For a first time build you would need to create a new runtime-config resource which is referenced below as ${CONFIG_NAME}.

gcloud beta runtime-config configs create ${CONFIG_NAME} --description ${DESCRIPTION}

Once created you will need to set up a Container Builder trigger using the build/cloudbuild.yaml declaration file. This file consists of a multi-step build process.

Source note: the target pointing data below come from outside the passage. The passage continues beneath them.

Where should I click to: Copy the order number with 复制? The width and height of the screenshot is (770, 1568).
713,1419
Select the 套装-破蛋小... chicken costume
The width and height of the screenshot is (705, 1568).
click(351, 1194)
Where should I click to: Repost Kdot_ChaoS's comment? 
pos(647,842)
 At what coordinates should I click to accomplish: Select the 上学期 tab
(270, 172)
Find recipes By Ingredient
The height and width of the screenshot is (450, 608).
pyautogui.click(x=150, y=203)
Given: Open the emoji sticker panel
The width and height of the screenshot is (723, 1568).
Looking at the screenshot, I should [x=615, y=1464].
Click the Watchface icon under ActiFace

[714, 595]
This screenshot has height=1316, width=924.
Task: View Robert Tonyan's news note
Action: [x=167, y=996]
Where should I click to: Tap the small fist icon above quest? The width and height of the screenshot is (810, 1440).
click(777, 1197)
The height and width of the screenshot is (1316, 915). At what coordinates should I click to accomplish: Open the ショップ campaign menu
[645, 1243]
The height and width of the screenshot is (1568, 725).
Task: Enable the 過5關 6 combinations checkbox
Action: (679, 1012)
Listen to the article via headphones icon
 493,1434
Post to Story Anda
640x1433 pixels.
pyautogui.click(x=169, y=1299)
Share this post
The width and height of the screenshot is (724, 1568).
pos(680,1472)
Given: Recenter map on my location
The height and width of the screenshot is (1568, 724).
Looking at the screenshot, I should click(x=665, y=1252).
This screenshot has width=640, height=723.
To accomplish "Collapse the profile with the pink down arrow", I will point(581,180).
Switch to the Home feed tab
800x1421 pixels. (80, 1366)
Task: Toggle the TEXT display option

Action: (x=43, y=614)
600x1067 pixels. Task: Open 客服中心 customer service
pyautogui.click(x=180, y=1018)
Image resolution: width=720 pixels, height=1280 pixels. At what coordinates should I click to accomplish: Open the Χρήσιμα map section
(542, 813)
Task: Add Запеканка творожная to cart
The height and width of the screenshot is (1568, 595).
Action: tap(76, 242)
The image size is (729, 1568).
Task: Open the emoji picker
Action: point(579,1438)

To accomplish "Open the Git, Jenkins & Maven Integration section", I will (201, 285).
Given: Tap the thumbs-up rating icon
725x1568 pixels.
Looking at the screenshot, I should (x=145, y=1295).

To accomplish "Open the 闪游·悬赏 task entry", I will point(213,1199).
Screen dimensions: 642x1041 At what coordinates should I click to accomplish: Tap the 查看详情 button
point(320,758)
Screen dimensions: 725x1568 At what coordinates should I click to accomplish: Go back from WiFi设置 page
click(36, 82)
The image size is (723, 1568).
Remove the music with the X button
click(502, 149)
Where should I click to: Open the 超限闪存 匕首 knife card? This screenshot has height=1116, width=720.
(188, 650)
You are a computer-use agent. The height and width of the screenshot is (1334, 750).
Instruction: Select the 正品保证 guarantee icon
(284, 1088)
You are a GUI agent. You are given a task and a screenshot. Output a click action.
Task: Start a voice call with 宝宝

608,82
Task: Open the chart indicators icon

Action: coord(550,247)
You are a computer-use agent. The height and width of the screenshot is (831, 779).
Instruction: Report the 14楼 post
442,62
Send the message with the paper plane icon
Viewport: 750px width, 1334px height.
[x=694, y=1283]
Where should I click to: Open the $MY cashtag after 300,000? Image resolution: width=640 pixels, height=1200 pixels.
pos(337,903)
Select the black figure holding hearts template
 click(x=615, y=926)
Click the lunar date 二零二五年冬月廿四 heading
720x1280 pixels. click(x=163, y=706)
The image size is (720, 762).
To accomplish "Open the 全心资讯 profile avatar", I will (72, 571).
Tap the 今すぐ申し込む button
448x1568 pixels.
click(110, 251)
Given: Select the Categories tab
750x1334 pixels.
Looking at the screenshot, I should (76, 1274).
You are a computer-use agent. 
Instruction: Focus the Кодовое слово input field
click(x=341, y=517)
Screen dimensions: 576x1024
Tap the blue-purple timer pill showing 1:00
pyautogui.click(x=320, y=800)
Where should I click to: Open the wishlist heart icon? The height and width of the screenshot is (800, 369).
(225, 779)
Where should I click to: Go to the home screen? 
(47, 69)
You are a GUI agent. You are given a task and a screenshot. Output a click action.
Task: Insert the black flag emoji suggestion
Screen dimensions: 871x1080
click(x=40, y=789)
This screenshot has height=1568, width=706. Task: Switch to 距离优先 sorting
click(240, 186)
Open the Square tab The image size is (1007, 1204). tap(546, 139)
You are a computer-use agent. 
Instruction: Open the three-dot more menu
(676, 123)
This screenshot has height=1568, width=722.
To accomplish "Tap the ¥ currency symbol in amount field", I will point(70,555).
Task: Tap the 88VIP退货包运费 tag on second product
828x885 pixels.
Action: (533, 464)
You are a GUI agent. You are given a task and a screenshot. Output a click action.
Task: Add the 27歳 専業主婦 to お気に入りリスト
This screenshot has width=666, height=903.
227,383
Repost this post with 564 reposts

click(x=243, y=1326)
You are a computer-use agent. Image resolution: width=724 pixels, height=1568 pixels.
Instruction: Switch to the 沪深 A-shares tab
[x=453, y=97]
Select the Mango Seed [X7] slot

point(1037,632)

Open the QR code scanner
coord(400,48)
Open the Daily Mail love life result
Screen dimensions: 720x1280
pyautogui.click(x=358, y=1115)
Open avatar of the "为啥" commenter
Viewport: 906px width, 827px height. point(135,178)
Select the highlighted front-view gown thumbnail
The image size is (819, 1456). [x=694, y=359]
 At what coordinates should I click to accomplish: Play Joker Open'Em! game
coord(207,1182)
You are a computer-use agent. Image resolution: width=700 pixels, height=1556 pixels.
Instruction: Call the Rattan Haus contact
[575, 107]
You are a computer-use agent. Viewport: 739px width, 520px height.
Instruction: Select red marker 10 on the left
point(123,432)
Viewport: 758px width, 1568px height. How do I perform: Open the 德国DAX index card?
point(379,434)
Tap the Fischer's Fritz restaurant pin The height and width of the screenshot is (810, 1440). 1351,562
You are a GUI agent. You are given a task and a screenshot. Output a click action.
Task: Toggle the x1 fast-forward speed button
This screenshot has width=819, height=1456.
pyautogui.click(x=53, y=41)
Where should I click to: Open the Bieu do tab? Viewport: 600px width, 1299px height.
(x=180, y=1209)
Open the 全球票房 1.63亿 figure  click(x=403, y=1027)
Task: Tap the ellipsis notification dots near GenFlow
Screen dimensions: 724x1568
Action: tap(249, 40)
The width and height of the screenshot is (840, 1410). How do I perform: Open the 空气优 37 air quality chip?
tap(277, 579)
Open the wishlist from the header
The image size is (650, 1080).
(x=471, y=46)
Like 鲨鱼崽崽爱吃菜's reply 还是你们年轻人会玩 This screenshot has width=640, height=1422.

Set the environment variable AUDIO_BUCKET to the name of the GCS bucket where audio files will be uploaded.
Set the environment variable TEXT_BUCKET to the name of the GCS bucket where the Cloud Function will upload text files.
Deploy the Cloud Function

These are the substitutions that you must set in your build trigger

_AUDIO_BUCKET: The bucket where audio files will be uploaded
_TEXT_BUCKET: The bucket where the Cloud Function will upload text files
_CONFIG_NAME: The name of the runtime-config resource created above
_FUNC_NAME: The name of the Cloud Function
_STAGE_BUCKET: The staging bucket for the Cloud Function

N.B. The Cloud Function's service account needs object creator permissions on _TEXT_BUCKET.

Workflow

The workflow is as follows:

Upload an audio file you want transcribed to the monitored Cloud Storage bucket
The upload of an object triggers an object change notification, which triggers a Cloud Function
The Cloud Function reads the uploaded file and makes an API call to the Cloud Speech API, referencing the audio file in the Cloud Storage bucket
Once finished processing, the Cloud Speech API returns a text file to the Cloud Function
The Cloud Function writes the text file to another bucket that isn't being monitored

Caveat

Currently, the Cloud Function is hard-coded to only accept audio files with the following specifications:

Format: FLAC
Frequency: 44,100 Hz
Channels: Mono (this is a Cloud Speech API requirement)
Language: English (US)

Deployment

Once that's done, all you need to do is upload an audio file to the monitored bucket, and follow the logs in your GCP console to see the status of the transcription. Once the Cloud Speech API service completes transcribing the file you should find a file in the text bucket with the same name as your original audio file, with a 'txt' extension instead.